Collective bargaining in Iceland: sharing the spoils without spoiling the shares
by Urban Sila, Iceland Desk, OECD Economics Department
Icelandic labour market is flexible with high labour market participation, low unemployment, and labour supply dynamically responds to the economic cycle. Iceland is the most highly unionised country in the OECD and wage bargaining is a cornerstone of the economy. Strong unions have contributed to very low inequality, high inclusiveness and gender balance. Successful social pacts have protected the lowest paid workers during crises, and on occasion helped fight inflation.
Paradoxically, however, the Icelandic bargaining model has been less successful in times of economic boom, and Iceland suffers from recurrent bursts of social tensions and labour unrest. During such periods trade unions approach collective rounds fragmented and with little regard for wider consequences of their demands. Wage demands by one union trigger topping-up demands by others, resulting in excessive awards. Recently, Iceland has again experienced a period of elevated tensions. In the 2015 bargaining round, doctors and teachers obtained three-year wage awards of around 25-30%, which led to demands by other unions for 50% pay increases. A bitter dispute erupted resulting in negotiated three-year nominal wage awards – that set the minimum over the settlement period – of more than 20% on average. Wages have been rising steeply ever since and together with króna appreciation, this has caused external competitiveness to plummet (Figure 1).

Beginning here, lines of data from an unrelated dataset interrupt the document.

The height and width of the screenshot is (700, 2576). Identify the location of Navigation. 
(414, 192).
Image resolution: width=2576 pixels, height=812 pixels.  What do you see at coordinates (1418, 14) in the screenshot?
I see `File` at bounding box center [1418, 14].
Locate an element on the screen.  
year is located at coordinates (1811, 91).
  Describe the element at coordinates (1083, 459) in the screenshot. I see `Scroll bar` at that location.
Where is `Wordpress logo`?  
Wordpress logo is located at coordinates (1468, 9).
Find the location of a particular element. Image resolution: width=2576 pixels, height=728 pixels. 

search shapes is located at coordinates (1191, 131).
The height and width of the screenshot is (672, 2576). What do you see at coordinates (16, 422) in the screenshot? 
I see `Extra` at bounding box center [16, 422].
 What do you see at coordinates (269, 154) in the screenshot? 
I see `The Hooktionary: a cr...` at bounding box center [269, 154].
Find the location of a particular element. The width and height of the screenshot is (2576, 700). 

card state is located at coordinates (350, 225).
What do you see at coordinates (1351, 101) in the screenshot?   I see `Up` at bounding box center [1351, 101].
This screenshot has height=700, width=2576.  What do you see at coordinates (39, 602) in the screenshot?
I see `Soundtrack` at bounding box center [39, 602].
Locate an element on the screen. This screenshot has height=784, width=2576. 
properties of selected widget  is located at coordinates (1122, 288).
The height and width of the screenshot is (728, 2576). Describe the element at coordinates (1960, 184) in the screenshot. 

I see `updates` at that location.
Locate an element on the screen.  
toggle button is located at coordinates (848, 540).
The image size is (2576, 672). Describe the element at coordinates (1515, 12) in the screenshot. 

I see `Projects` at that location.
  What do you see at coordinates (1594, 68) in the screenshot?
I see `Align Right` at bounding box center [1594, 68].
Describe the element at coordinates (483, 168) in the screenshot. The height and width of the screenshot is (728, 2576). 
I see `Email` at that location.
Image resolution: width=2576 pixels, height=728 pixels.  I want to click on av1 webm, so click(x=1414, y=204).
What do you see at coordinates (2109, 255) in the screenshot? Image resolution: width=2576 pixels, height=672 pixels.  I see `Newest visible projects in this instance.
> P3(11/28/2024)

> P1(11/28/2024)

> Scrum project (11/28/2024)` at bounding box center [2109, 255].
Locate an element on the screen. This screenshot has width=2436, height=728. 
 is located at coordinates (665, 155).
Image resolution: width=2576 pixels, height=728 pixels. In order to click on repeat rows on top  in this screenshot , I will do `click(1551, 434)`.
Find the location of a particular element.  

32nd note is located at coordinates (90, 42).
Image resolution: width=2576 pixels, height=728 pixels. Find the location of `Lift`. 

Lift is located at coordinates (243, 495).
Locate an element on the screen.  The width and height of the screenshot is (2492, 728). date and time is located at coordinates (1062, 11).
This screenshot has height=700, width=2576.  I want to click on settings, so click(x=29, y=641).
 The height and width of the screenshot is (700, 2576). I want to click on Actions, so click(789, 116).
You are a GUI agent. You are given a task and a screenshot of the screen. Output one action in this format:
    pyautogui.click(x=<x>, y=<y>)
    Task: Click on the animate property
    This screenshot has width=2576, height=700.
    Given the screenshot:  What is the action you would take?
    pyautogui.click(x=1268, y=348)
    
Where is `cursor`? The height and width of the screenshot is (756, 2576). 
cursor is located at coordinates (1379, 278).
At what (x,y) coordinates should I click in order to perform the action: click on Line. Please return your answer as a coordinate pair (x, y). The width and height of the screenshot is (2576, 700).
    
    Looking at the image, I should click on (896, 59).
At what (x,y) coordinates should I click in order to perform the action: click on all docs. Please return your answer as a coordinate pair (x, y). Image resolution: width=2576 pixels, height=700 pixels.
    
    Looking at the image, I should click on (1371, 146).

Iceland is a very small open economy prone to boom and bust cycles, and the pro-cyclical wage pressures add fuel to these harmful dynamics. The recently released OECD Economic Survey of Iceland 2017 argues for changes to the structure of collective bargaining to help sustain the benefits of the system for future generations.
Labour negotiations often break down because parties differ in their view of the economy. They frequently disagree even on what exactly has been agreed in the past. Iceland has been through a challenging decade during which trust in politicians and among the social partners has been undermined. Trust and mutual respect can however be rebuilt by active and regular participation of the social partners in a tripartite macroeconomic council – to discuss issues of collective bargaining, welfare policy and social reform. Greater trust can also be fostered by setting up a “technical committee” that can provide impartial and accurate statistics on wages, economy, productivity and competitiveness to be used as a reference point in negotiations.
Wage coordination in Iceland is low. Labour unions tend to be very small and a large number of agreements need to be reached, creating the potential for co-ordination failure. Other countries ensure wage coordination for example by letting the sector that is exposed to foreign competition negotiate first, while other sectors follow (Nordic countries), or by linking wage increases to developments in neighbouring countries, to maintain competitiveness (Belgium). Recognising the Iceland specific context, the OECD Survey proposes that at the beginning of each negotiation round peak worker and employer organisations together issue “wage guidelines”, taking into account the information provided by the technical committee.
A strong role of the state mediator is needed, however, to underpin such a system. The Icelandic state mediator is relatively weak compared to other Nordic systems. The state mediator should be seen as a promotor and protector of the wage guidelines and when issuing conciliation proposals, they should be in line with the wage guidelines.
Holden, S. (2016), “A new model for wage formation in Iceland”, Report commissioned by the SALEK group, preliminary version, 9 August 2016, mimeo.
OECD (2017), OECD Economic Surveys: Iceland 2017, OECD Publishing, Paris.
OECD (2015), OECD Economic Surveys: Iceland 2015, OECD Publishing, Paris.